Monday, July 30, 2012

Saudi Students Flood In as U.S. Reopens Door

creeping
This past school year, Saudi Arabia sent 66,000 students to U.S. universities, four times the number before the 2001 attacks…
Terrorism works. via Saudi Students Flood In as U.S. Reopens Door – WSJ.com. h/t DP
WASHINGTON—Dressed in caps and gowns, the college students packing a graduation ceremony in suburban Washington, D.C., acted like excited graduates anywhere in the United States.

Except, perhaps, when the men broke into tribal line dances. Or when the women, wearing headscarves, burst forth with zagareet, soaring trills of their tongues, in celebration.
The more than 300 graduates gathered at a hotel overlooking the Potomac River were all from Saudi Arabia, part of a massive government-paid foreign study program to earn bachelor’s, master’s and doctorate degrees and return home to help run their country.

“You are the best of the best, and the future of our country,” Saudi Arabia’s cultural attaché, Mohammed al Issa, declared at the May event.

In the years following the security crackdown on Arab travelers after the Sept. 11, 2001 terrorist attacks—in which 15 of the 19 hijackers were Saudi Arabian—tough restrictions kept most Arab students away from the U.S. In 2004, only about 1,000 Saudis were studying in the U.S., according to the U.S. State Department.


This past school year, Saudi Arabia sent 66,000 students to U.S. universities, four times the number before the 2001 attacks and the fastest-growing source of foreign students in the U.S., ahead of China, according to the Chronicle of Higher Education.

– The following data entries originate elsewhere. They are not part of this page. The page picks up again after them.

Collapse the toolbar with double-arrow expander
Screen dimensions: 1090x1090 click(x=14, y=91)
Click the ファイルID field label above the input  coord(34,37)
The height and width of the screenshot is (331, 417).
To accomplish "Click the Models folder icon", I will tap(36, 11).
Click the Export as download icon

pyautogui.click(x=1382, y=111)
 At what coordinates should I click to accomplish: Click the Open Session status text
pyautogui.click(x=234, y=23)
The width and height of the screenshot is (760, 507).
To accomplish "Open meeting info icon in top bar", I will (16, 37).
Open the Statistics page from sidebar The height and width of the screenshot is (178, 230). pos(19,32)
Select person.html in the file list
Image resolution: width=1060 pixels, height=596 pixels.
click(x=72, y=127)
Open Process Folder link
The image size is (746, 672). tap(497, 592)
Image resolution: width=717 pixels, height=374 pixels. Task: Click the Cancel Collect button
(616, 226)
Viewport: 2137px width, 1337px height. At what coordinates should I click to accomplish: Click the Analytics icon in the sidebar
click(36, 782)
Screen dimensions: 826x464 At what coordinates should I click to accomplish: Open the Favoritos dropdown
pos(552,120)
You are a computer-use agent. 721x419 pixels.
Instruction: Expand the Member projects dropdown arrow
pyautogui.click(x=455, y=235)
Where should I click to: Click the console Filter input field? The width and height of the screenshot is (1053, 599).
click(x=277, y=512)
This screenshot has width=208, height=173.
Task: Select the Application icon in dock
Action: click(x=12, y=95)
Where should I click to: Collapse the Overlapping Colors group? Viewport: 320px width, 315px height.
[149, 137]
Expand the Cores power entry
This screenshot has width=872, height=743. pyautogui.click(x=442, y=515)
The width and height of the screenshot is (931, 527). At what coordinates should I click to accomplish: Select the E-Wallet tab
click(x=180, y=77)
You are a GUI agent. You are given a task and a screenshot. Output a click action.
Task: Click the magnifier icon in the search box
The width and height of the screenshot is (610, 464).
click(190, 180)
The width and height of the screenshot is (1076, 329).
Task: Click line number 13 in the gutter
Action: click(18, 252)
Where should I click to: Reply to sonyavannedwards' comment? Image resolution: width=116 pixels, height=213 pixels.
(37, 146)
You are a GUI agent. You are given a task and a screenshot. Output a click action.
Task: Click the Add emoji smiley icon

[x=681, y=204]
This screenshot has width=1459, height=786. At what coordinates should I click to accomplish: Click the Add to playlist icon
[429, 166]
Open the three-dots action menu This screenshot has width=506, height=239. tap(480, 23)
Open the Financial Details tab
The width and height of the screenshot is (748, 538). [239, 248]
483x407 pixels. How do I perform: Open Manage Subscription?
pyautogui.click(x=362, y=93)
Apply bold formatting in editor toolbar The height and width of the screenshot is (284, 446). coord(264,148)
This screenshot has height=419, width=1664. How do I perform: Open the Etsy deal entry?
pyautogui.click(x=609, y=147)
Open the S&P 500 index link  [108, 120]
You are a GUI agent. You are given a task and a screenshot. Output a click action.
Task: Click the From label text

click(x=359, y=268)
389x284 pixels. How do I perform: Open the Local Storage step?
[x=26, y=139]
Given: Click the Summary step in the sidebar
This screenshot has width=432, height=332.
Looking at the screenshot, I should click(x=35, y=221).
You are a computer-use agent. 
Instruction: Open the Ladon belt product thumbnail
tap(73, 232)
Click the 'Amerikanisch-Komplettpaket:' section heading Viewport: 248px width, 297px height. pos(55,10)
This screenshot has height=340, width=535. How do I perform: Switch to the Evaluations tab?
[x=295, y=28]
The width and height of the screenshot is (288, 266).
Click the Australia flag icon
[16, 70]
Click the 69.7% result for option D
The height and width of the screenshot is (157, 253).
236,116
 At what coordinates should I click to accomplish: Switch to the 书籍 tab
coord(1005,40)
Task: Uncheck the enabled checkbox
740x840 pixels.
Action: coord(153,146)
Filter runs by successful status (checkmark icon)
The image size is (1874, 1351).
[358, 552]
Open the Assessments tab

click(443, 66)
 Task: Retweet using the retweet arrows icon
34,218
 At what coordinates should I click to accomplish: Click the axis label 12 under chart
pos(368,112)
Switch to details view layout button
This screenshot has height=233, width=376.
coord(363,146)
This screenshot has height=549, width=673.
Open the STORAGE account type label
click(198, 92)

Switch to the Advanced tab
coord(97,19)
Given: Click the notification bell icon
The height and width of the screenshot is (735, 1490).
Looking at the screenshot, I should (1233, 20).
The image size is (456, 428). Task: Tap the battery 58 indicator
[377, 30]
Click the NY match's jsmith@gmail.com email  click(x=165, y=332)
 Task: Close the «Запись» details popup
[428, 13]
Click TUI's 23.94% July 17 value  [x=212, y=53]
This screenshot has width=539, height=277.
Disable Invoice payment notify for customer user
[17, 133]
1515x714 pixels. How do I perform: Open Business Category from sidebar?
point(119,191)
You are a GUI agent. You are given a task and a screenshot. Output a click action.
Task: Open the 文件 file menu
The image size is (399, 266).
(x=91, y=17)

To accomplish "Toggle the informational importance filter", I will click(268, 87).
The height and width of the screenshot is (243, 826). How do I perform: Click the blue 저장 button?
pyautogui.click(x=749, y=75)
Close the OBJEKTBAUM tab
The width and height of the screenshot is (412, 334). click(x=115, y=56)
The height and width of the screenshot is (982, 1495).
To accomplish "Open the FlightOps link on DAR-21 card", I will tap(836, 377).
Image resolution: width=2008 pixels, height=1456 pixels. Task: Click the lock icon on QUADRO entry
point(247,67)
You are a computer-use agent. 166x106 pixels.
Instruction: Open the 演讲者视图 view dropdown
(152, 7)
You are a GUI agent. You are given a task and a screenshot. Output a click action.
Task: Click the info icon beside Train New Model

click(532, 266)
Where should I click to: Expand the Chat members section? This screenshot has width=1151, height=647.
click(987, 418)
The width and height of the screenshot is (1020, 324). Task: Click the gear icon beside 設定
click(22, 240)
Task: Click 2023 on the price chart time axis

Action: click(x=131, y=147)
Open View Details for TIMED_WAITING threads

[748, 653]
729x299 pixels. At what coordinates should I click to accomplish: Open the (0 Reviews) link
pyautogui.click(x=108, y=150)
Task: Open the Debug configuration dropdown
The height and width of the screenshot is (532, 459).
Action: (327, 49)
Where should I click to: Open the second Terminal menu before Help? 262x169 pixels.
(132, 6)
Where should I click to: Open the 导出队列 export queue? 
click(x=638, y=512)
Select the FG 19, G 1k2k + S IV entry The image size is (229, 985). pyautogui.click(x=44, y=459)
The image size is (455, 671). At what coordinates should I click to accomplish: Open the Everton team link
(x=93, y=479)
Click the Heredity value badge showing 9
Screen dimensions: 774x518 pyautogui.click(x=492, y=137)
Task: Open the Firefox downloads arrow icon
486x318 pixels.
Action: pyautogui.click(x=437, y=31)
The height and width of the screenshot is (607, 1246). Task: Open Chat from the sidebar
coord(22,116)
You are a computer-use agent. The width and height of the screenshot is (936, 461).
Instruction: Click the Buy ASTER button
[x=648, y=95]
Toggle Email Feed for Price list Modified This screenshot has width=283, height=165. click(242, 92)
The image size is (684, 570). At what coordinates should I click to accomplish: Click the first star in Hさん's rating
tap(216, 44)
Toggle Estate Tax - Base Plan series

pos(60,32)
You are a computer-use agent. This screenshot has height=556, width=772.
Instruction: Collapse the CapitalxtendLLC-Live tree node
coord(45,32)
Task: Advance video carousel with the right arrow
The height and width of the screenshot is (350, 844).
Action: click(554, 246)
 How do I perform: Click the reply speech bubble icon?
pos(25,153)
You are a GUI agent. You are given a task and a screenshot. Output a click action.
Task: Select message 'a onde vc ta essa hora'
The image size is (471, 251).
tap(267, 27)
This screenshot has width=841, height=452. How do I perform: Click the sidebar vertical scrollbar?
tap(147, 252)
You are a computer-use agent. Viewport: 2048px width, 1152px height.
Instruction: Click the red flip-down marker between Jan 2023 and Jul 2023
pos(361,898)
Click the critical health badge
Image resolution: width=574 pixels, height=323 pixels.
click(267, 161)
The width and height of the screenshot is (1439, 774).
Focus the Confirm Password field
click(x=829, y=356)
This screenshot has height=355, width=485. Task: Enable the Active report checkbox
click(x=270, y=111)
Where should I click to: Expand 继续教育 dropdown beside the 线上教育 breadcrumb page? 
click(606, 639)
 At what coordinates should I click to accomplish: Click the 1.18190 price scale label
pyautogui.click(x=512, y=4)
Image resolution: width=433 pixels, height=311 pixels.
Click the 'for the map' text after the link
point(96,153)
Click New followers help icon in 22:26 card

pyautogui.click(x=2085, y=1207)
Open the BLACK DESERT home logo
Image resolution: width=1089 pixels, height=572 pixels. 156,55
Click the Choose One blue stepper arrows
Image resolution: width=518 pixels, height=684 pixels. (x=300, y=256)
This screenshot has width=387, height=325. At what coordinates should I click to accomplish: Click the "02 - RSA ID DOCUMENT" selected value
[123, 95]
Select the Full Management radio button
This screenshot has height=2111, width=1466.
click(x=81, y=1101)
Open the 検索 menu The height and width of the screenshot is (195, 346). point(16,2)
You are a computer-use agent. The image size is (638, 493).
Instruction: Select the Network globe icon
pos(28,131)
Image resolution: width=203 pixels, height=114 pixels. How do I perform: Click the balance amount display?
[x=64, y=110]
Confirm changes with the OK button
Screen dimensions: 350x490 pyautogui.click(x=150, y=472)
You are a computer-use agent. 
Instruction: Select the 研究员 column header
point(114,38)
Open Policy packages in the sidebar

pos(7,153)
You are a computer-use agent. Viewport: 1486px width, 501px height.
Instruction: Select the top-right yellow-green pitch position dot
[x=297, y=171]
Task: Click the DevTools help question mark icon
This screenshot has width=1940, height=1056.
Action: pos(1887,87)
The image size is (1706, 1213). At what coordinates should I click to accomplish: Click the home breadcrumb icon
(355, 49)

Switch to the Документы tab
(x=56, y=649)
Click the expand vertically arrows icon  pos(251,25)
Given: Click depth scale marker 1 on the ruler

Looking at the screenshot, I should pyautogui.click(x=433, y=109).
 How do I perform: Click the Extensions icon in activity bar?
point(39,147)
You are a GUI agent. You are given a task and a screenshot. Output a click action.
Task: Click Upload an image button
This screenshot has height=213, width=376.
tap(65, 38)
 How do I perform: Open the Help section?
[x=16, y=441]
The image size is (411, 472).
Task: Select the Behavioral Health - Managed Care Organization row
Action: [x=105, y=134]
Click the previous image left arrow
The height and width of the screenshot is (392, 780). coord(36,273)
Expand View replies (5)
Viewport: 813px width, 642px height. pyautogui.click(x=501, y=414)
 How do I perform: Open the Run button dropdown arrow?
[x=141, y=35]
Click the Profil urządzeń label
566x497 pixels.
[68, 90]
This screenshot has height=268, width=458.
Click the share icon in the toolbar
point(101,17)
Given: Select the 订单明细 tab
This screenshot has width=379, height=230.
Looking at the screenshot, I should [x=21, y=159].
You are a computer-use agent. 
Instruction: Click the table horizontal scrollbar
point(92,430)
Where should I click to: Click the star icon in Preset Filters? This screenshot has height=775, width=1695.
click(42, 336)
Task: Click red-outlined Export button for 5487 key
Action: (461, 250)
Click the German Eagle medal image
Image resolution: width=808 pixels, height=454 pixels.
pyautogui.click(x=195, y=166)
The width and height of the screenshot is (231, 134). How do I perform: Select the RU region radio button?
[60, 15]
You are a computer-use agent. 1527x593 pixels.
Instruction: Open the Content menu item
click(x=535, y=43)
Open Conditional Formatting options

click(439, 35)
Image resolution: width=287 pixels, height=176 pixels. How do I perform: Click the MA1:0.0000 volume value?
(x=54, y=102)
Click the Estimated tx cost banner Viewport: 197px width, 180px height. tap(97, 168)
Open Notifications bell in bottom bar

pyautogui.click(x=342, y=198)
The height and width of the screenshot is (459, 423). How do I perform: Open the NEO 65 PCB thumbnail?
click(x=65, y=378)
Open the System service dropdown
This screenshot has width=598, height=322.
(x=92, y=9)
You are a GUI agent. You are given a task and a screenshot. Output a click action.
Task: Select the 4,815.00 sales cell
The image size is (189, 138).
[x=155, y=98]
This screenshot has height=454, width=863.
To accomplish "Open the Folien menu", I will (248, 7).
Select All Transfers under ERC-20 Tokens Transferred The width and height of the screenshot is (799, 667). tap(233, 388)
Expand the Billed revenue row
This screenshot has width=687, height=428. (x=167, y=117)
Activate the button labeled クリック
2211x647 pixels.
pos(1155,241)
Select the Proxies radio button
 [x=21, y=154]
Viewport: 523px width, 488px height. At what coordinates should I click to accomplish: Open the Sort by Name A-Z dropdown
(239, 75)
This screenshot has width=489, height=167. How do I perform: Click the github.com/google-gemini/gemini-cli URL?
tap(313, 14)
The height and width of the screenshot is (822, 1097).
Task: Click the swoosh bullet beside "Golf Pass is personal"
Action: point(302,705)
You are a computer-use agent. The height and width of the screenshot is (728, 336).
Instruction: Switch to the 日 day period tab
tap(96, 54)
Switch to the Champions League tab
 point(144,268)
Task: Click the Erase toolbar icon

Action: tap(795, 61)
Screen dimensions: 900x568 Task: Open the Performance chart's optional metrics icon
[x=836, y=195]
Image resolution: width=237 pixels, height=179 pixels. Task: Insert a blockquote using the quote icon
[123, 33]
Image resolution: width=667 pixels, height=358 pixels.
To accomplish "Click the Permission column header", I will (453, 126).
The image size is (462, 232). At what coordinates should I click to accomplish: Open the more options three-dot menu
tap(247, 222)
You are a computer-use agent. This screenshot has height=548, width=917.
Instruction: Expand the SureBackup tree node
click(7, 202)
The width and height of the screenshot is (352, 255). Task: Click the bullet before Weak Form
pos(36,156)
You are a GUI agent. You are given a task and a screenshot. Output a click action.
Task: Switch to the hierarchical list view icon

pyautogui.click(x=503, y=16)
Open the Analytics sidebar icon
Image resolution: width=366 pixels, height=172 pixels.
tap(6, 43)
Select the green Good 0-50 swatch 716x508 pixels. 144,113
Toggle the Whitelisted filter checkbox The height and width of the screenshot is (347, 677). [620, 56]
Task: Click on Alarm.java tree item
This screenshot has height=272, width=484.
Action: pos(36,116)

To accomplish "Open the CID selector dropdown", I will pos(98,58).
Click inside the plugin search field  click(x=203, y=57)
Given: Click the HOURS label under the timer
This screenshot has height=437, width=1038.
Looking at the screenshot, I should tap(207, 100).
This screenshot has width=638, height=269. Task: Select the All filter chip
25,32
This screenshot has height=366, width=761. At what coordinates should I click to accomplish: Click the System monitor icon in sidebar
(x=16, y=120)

The Saudi influx is part of a broader increase in international students in the U.S. as American universities seek to raise tuition revenues. Some 723,277 foreign students enrolled during the 2010-2011 school year, up 32% from a decade ago.
The numbers reported here don’t jive with the 66,000 reported by the WSJ
To accommodate the new Saudi students, Central Washington administrators offered to provide halal food prepared in accordance with Islamic law, or set aside space on campus for a mosque. The Saudi students declined, preferring to eat at town cafes like everyone else, Mr. Launius said.
The Saudi contingent “doesn’t seem to have caused any kind of consternation and stir at all,” said Mr. Launius. “I think this is a good exposure to what these folks are actually like.”
Saudi Arabia’s international scholarship program, launched when Saudi King Abdullah took the throne in 2005, is a key part of his efforts to equip future generations in handling the country’s main challenges, including a fast-growing population and declining oil reserves.
Since taking over, the Saudi king has emphasized scientific education and exposure to foreign countries as keys to combat religious extremism and transform Saudi Arabia into a modern state. This year, the scholarship program has about 130,000 young people studying around the world, at an estimated cost of at least $5 billion since the program began.
The king’s efforts to modernize, including the scholarship program, have led to constant tension between Western-influenced Saudis and a religiously educated core who hold heavy sway over society and reject modernization because it is associated with the West.
That internal tension was on display this month when Saudi Arabia, under threat of a ban from the Olympic Games, finally ended its status as the last Olympic nation to refuse to include women on its teams.
And the U.S. enforced sharia law for them segregating men and womens interview rooms and makeshift mosques. See pics below.
Male only prayer space
Female only interview rooms
King Abdullah, who is in his late 80s and was educated by clerics in a mosque, initiated the scholarship program after persuading U.S. officials, particularly President George W. Bush, to reopen the student visa service after 9/11. At a pivotal meeting in 2005 at the president’s ranch in Crawford, Texas, the King convinced Mr. Bush that the education program was crucial for the two countries’ long-term relationship.
That relationship consists primarily on oil supply, right? What else do the Saudi’s have to offer?
“The impassioned plea that the King made for this, and the long-term importance of the relationship, really made an impression on President Bush,” said Frances Townsend, former homeland security adviser, who attended the 2005 meeting.
Bush approved it, Obama has exploited it.